Er legte den Kopf schief und schwieg.

»Du redest, als wäre ich eine Verschwenderin.«

»Ich wollte damit nicht sagen …«

»Doch, wolltest du. Und es stimmt, ich genieße gern schöne Sachen, aber ich arbeite auch hart dafür. Ich investiere viel Zeit in meine Arbeit, und meine Kreditkarte ist schuldenfrei und mein Auto komplett abgezahlt.«

»Okay«, erwiderte er.

»Männer wie du bringen mich aus dem Konzept – du weißt schon, ihr haltet euch für nette Jungs, ganz entspannt und unkompliziert. Und dann schwingt ihr euch unversehens zu Urteilen über andere Leute auf. Und meistens sind diese anderen Leute Frauen.«

Einen Moment lang starrte er mich einfach nur an, dann seufzte er. »Tut mir leid.«

»Wirklich?«

»Ja«, erwiderte er. »Du hast recht. Ich bin zu weit gegangen.«

»Freut mich, dass du das einsiehst.«

»Du und ich, wir haben die schlechte Angewohnheit, uns gegenseitig auf die Nerven zu gehen. Das war schon immer so.«

»Kann sein.«

Aufgewühlt fuhr er sich mit der Hand durch sein goldenes Haar und strich es sich aus dem Gesicht. Er hatte ein angenehmes Gesicht. Hohe Wangenknochen und ein kantiges Kinn. Schade nur, dass er ein derartiger Blödmann sein konnte. Auch mein Ex neigte dazu, alles schwarz-weiß zu sehen. Als wäre alles in Beton gegossen. Engstirnige Menschen machten mir Angst. Wenn jeder denken würde, man wüsste bereits alles, was es zu wissen gibt, Irrtum ausgeschlossen, wie zum Teufel sollte man da jemals etwas Neues lernen?
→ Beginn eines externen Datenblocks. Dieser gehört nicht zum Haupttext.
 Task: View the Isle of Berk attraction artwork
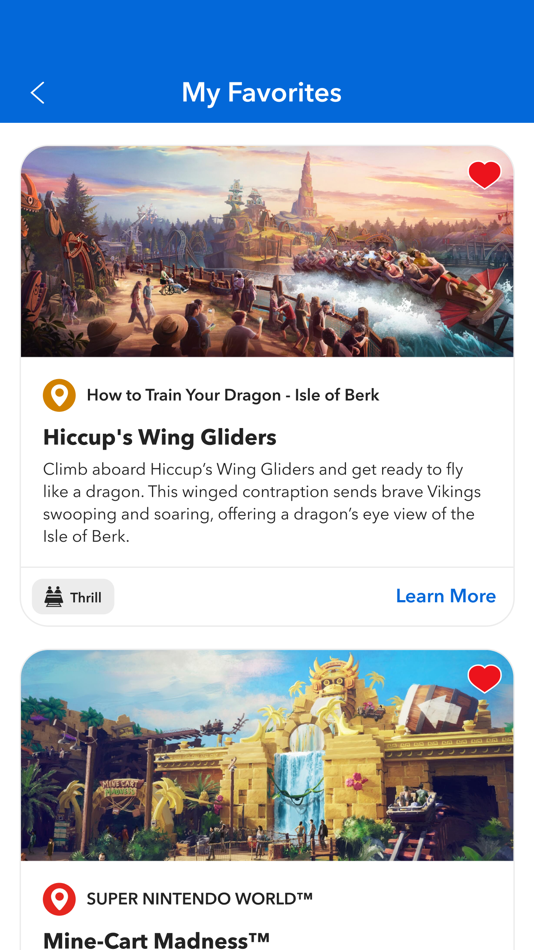[x=267, y=251]
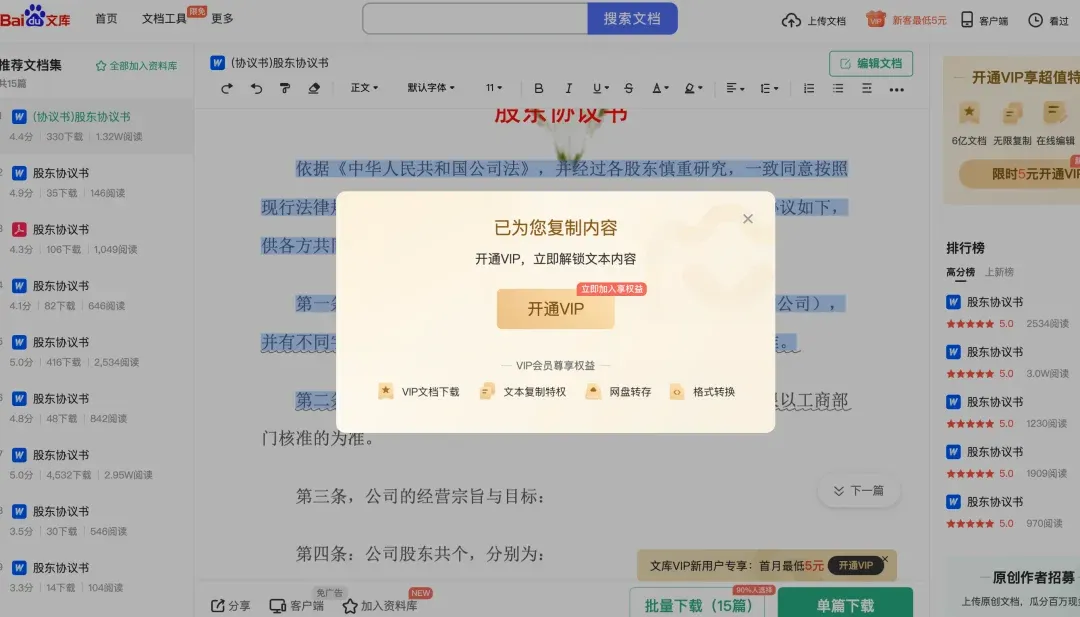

»Jedenfalls wundert es mich nicht mehr, dass wir uns haben scheiden lassen.«

Wieder zog Lars eine Augenbraue nach oben. »Das ist nicht echt, Susie.«

»Ich weiß, ich wollte nur …« Ich sah einem Schmetterling zu, wie er um den Lavendel an der vorderen Treppe herumflatterte. »Zwischen uns besteht nicht einmal eine gegenseitige Anziehung.«

Er schwieg einen Moment. »So würde ich das nicht sagen.«

»Nicht?«

»Nein.« Er klang, als wäre das eine feststehende Tatsache.

»Ach.« Mehr brachte ich vor lauter Verblüffung nicht heraus.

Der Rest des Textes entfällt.